_Problem to work on:_
The reply must be the number of lines in the following material that include the word "computer", and nothing more.

_Records:_
== Segment start ==

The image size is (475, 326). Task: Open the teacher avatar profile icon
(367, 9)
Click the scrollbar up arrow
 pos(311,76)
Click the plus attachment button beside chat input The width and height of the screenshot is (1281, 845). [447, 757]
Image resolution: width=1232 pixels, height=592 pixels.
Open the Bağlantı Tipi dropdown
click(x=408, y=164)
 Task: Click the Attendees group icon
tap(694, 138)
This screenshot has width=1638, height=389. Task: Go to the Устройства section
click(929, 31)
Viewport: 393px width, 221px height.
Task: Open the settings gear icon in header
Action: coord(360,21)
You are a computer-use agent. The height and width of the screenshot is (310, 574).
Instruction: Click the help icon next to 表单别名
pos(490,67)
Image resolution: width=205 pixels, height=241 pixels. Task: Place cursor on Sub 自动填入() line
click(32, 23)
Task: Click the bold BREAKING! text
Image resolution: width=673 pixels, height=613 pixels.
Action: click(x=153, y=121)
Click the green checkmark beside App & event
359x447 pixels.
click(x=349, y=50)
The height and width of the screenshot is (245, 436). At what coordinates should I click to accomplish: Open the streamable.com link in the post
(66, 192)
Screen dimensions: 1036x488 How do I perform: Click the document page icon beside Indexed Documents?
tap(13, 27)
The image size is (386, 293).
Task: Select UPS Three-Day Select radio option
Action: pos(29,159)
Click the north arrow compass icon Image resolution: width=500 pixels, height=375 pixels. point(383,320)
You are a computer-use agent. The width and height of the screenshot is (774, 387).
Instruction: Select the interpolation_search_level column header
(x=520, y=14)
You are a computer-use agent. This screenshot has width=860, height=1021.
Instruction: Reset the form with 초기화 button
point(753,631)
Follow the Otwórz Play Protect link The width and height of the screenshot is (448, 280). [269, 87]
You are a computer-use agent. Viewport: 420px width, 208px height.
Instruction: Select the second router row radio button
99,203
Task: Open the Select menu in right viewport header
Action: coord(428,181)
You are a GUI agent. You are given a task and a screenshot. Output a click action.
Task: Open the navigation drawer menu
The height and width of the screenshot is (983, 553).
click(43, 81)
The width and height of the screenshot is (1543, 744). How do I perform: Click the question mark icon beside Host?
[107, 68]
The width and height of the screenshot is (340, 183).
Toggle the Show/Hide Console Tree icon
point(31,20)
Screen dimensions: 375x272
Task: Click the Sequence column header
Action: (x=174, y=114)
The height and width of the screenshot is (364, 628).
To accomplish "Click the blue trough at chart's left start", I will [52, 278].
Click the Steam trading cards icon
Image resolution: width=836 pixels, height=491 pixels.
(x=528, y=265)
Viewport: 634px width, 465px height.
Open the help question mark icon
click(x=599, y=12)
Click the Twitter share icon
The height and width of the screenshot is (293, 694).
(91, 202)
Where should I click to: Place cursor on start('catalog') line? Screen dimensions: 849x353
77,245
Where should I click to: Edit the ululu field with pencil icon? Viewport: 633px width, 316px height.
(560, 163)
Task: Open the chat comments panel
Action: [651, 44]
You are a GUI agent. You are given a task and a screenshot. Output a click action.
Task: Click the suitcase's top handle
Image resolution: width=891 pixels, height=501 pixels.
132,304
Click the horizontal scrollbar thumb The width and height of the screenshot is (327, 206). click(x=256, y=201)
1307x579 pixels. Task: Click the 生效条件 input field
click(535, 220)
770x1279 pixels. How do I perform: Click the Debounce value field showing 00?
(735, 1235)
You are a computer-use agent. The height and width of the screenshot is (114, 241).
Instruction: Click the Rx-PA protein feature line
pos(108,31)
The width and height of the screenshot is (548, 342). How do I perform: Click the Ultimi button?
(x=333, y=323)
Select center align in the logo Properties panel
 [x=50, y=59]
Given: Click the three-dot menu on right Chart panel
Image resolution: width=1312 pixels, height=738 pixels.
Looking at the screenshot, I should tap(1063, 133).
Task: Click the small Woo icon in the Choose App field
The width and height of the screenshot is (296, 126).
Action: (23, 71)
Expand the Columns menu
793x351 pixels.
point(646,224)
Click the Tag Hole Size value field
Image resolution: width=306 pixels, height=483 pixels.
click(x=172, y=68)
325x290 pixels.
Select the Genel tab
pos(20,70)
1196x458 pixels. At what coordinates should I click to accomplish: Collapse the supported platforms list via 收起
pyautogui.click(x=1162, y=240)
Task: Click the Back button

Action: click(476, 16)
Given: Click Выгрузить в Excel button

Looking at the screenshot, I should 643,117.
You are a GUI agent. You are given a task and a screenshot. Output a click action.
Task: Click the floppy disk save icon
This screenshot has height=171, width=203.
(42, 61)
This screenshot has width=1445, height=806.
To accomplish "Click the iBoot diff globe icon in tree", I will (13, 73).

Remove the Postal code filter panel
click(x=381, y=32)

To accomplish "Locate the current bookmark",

== Segment end ==

_Response to this exercise:_
5